というワケで、TLFJシンポジウムの併設BoFで発表したアイデアを、SELinux-MLに投げてみた。

http://marc.info/?l=selinux&m=121611666013230&w=2

階層化ドメインを利用して、子ドメインへの遷移に限り、スレッドが異なるドメインを持てるようにするというアイデアに対しては、特に異論は無いようだ。

しかし、これを ApacheTomcat に適用する際に難関が立ちはだかる。奴らは、一度クライアントのリクエストを処理した後、別のリクエストを処理するためにバックエンドを再利用するのだ。
(素直に死んでくれれば嬉しいのだが…。セキュリティ的な意味で。)

なので、Apache/Tomcatのこの構造を守る限り、一度遷移したドメインからの復帰という作業を考える必要が出てくる。が、この事は、アプリケーションからの自発的な意思表明による権限の昇格を意味するため、「リクエスト正常終了後のドメイン復帰」なのか「悪意あるユーザの操作によるドメイン復帰」なのかを判断する事ができない。

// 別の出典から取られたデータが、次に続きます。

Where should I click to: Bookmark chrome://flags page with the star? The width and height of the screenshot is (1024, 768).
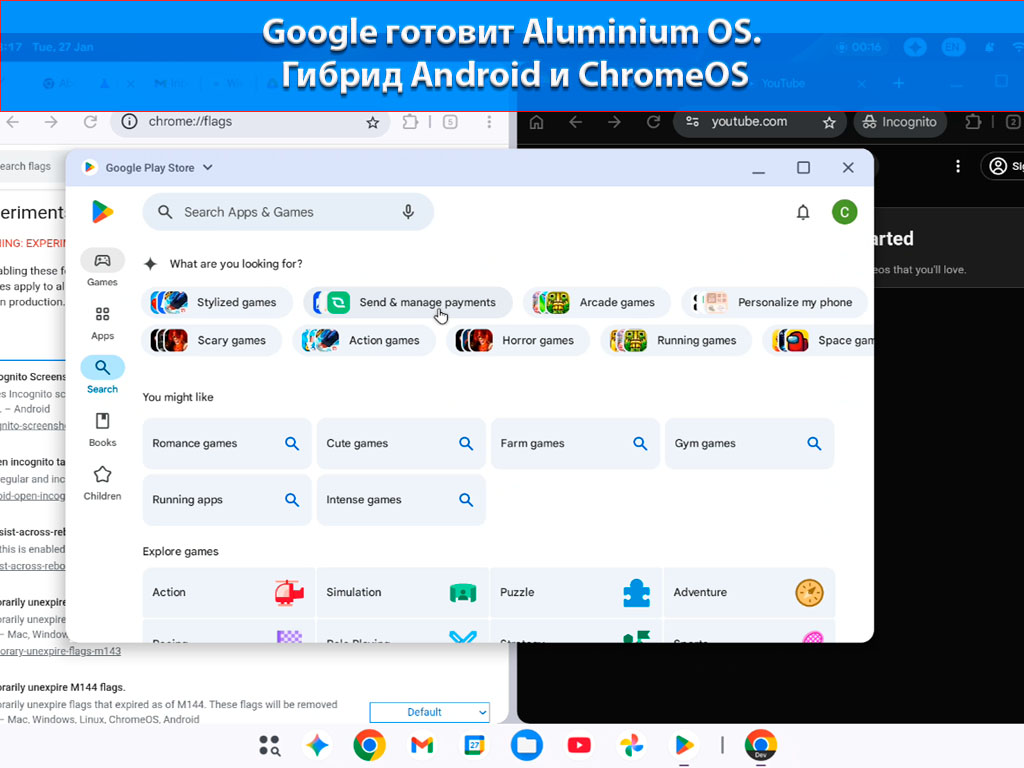[373, 122]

Stephenからの提案は、予め権限に応じたスレッド/プロセスのプールを作成しておき、それを割り当てるようにしてはどうか?
しかし、これにはApache自体にかなり修正を加えねばならない上、原理的にHTTP認証に応じた権限のアサインができなくなる。

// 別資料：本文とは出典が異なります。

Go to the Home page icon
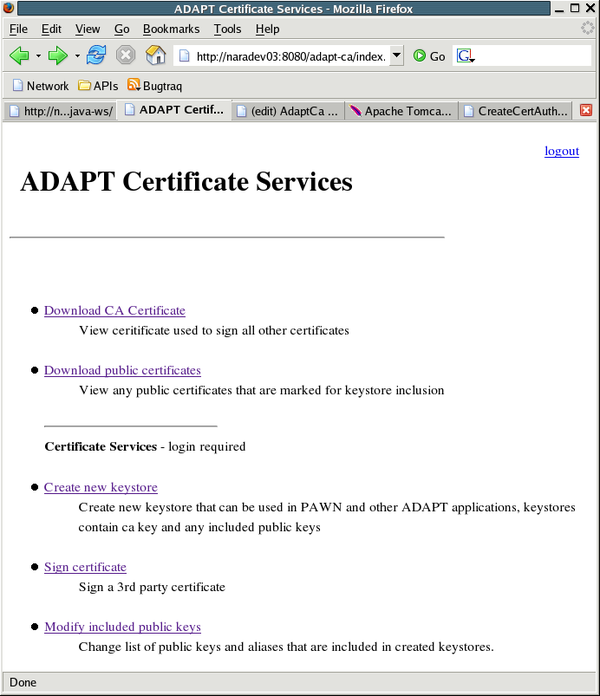600x696 pixels. click(155, 56)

やはり、一番素直なのは、クライアントの接続に対して1プロセスを割当て、リクエストの処理が終わったら死ぬようなモデル。
パフォーマンス的には明らかに劣るが、SELinux + SE-PostgreSQLを入れたい用途に関しては、パフォーマンスが最優先事項とも考えにくい。

幸い、ApacheにはMPM(Multi Processing Module)といって、コネクションのaccept()からプロセス/スレッドの生成などの処理をモジュール化するための仕組みがある。
Stephenへの返信の中で「そんな大きな改造をする位なら、SELinux専用のMPMを作った方が良くないだろうか?」と書いたが、案外、考慮するに値するアイデアではないだろうか。

という訳で、週末は Apache のコードとにらめっこ。

【追記】
Tomcatに関しては、Thread Poolを切れば各リクエスト毎にスレッドが死ぬとの記述を見かけたが、本当ならありがたい。誰か詳しい人の情報求ム。